> WHAT THIS TASK INVOLVES:
The answer must be every entry, retyped without a single difference.

EXERCISE DATA below:

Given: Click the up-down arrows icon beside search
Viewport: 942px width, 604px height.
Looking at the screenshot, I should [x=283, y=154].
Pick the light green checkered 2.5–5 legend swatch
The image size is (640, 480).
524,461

End of EXERCISE DATA.

> TASK RESPONSE:
Given: Click the up-down arrows icon beside search
Viewport: 942px width, 604px height.
Looking at the screenshot, I should [x=283, y=154].
Pick the light green checkered 2.5–5 legend swatch
The image size is (640, 480).
524,461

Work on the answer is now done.